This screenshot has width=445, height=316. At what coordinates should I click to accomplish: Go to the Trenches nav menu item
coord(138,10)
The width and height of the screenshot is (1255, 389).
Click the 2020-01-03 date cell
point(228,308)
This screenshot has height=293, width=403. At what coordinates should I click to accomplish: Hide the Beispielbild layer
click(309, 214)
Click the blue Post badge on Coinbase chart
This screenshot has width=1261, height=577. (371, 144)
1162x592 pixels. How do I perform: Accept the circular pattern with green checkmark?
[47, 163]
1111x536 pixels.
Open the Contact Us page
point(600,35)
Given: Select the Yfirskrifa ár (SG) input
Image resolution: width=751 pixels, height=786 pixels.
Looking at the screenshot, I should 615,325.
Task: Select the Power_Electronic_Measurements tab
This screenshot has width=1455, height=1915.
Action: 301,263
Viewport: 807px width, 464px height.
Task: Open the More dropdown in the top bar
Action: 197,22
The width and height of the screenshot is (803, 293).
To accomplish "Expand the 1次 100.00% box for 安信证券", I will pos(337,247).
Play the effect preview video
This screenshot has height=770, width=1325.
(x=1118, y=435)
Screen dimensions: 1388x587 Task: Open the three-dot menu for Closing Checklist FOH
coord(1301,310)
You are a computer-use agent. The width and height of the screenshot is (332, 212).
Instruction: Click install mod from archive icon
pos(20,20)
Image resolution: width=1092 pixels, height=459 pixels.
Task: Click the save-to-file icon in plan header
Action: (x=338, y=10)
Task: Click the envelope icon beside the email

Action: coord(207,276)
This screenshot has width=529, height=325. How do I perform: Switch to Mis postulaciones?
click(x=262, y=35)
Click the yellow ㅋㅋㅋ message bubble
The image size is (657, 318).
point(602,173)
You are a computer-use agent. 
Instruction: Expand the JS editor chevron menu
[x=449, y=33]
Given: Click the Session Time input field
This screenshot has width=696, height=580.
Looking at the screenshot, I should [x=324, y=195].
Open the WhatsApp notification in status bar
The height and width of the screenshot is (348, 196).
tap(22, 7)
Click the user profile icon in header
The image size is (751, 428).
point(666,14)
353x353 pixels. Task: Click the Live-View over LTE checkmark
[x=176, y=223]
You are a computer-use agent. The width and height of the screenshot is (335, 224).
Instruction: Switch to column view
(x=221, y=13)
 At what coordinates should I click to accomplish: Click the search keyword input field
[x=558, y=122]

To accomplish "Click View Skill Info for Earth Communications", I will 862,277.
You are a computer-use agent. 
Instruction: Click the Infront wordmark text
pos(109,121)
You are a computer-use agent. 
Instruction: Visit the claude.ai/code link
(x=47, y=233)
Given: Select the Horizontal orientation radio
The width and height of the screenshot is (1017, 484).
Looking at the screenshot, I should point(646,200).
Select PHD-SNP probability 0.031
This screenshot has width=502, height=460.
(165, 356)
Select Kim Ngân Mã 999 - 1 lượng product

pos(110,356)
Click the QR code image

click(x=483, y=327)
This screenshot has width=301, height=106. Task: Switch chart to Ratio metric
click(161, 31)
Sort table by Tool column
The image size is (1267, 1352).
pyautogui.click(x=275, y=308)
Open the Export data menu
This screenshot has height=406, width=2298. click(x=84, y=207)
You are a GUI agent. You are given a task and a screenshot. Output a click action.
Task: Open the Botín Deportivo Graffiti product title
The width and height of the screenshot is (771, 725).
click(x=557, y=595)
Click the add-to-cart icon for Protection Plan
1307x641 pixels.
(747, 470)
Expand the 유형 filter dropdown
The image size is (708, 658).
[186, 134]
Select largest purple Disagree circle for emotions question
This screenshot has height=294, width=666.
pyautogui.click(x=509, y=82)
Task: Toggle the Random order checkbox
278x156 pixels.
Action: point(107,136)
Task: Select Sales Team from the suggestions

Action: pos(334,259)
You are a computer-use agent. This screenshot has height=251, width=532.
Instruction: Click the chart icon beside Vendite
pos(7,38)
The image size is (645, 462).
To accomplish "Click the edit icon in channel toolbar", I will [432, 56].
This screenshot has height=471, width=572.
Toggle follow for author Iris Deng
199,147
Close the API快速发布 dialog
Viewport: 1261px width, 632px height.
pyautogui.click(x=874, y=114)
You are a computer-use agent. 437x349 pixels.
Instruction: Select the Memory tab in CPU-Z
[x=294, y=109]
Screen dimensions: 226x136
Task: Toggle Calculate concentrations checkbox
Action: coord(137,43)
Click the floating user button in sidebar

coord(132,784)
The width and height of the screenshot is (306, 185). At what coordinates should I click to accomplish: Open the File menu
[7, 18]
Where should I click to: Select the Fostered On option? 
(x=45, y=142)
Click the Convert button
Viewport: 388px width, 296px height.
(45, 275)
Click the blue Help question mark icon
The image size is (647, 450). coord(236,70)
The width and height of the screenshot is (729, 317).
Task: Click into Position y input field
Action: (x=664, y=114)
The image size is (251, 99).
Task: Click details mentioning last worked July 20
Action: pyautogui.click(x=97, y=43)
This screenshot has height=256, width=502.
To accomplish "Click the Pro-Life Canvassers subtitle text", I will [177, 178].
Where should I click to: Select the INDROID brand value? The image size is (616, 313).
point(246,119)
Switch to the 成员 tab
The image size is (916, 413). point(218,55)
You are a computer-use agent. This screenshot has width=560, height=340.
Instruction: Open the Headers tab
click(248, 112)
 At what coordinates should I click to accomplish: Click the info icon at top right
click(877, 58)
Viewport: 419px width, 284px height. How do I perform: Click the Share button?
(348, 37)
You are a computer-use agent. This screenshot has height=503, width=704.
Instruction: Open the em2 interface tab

----

> **Task description**: Look for the string "agent" in the entries above. Copy every line that has it.

> **Solution to the problem**:
You are a computer-use agent. The width and height of the screenshot is (332, 212).
You are a computer-use agent. 
You are a computer-use agent. The width and height of the screenshot is (335, 224).
You are a computer-use agent. 
You are a computer-use agent. 
You are a GUI agent. You are given a task and a screenshot. Output a click action.
You are a computer-use agent. This screenshot has height=251, width=532.
You are a computer-use agent. 437x349 pixels.
You are a computer-use agent. This screenshot has width=560, height=340.
You are a computer-use agent. This screenshot has height=503, width=704.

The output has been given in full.